On Tue, 31 Mar 2009, Markus Trippelsdorf wrote:

> On Tue, Mar 31, 2009 at 12:16:51PM +0300, Ilpo J?rvinen wrote:
> > On Tue, 31 Mar 2009, Markus Trippelsdorf wrote:
> > 
> > > On Mon, Mar 30, 2009 at 09:52:55PM +0300, Ilpo J?rvinen wrote:
> > > > On Mon, 30 Mar 2009, Markus Trippelsdorf wrote:
> > > > 
> > > > > On Mon, Mar 30, 2009 at 07:01:22PM +0300, Ilpo J?rvinen wrote:
> > > > > > On Sat, 28 Mar 2009, Markus Trippelsdorf wrote:
> > > > > > > On Sat, Mar 28, 2009 at 10:29:58AM +0200, Ilpo J?rvinen wrote:
> > > > > > 
> > > > > > ...And, let me guess, you're in X and therefore unable to catch a final 
> > > > > > oops if any would be printed?
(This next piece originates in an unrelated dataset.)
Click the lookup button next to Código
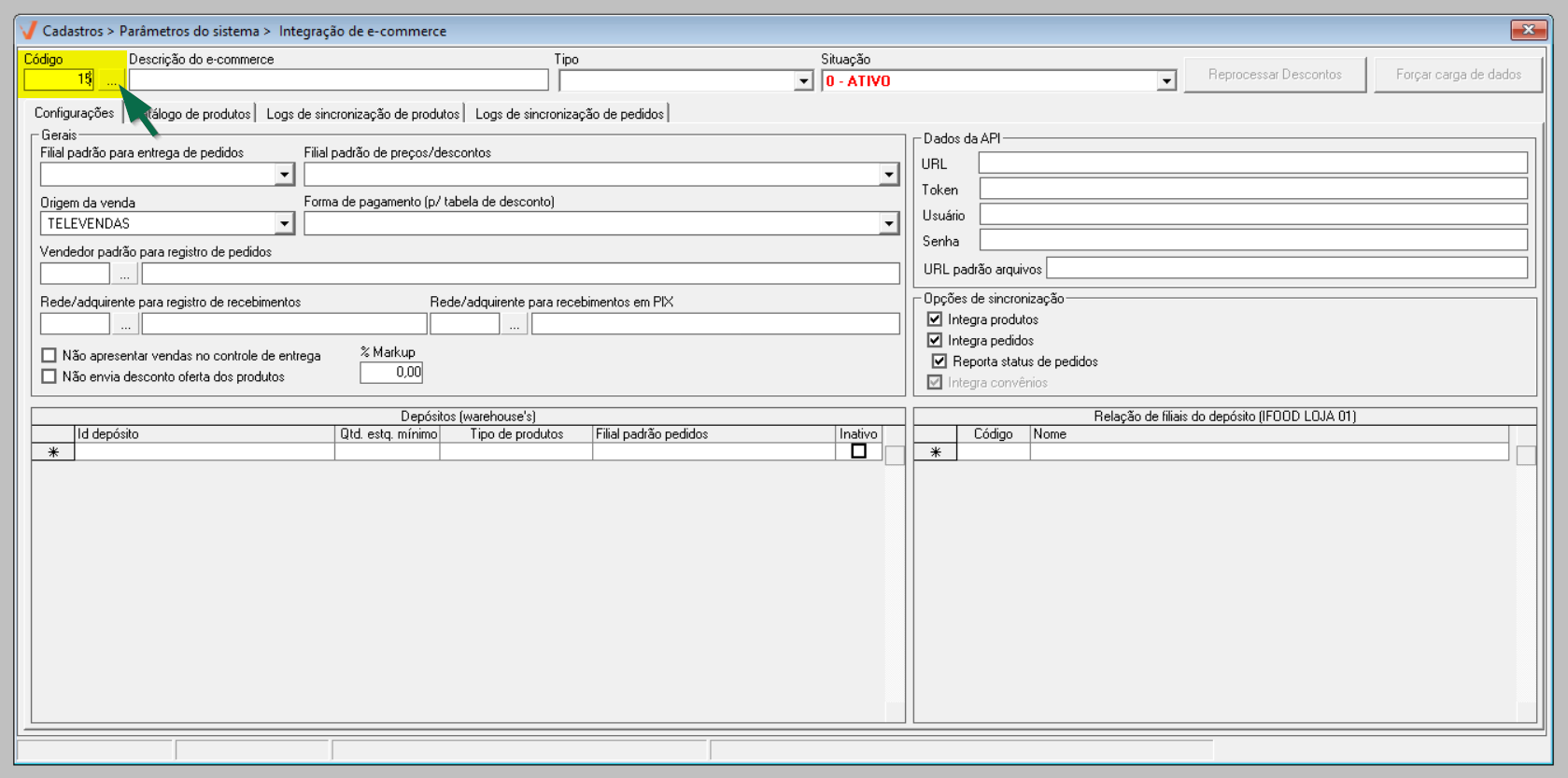The image size is (1568, 778). [111, 81]
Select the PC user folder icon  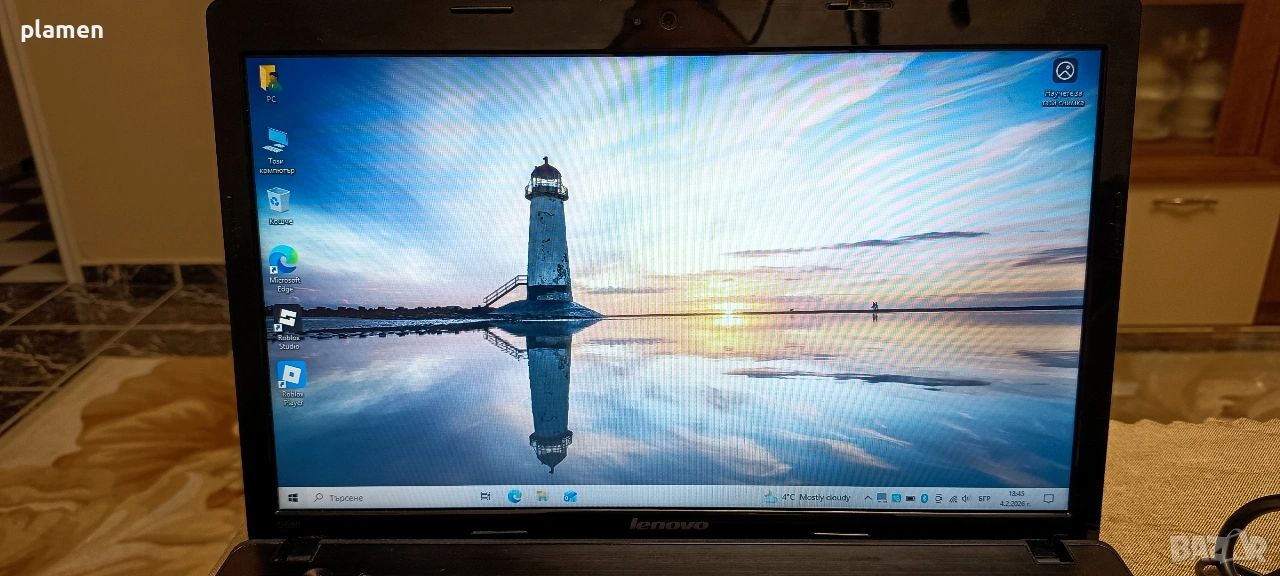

It would be nice to get around that as well, 
> > > > > > either use serial/netconsole or hang in text mode while waiting for the 
> > > > > > crash (should be too hard if you are able to setup the workload first 
> > > > > > and then switch away from X and if reproducing takes about an hour)...
> > > > > 
> > > > > OK, I will try this later.
> > > > 
> > > > Lets hope that gives some clue where it ends up going boom (if it is 
> > > > caused by TCP we certainly should see something more sensible in console 
> > > > than just a hang)... ...I once again read through tcp commits but just 
> > > > cannot find anything that could cause fackets_out miscount, not to speak 
> > > > of crash prone changes so we'll just have to wait and see...
> > > 
> > > The machine hanged again this night and I took two pictures:
> > > http://www.mypicx.com/uploadimg/1055813374_03302009_2.jpg
> > > http://www.mypicx.com/uploadimg/1543678904_03302009_1.jpg
> > >
> > > But this time there was no tcp related warning in the logs.
> > 
> > Right. If that oops would be hit often enough one can easily mix the 
> > warning with that hang though there is no relation (the fact that final 
> > oops always goes unnoticed in X amplifies the effect).
> > 
> > > I then pulled the lateset git changes, rebuild, rebooted and setup the
> > > workload again. The machine was still up and running in the morning 
> > > (~4 hours uptime). So it may well be that the issue was fixed with
> > > the latest changes.
> > 
> > Lets hope so, in any case if you still see hangs please get the final oops.
> > 
> > > If it ever occurs again I will notify you.
> 
> It happend again. In this case it took ~10 minutes from the warning to
> the final crash. I'm pretty sure there must be some kind of relation
> between the two. How else could one explain that the machine crashes just
> minutes after _each_ instance of that WARNING?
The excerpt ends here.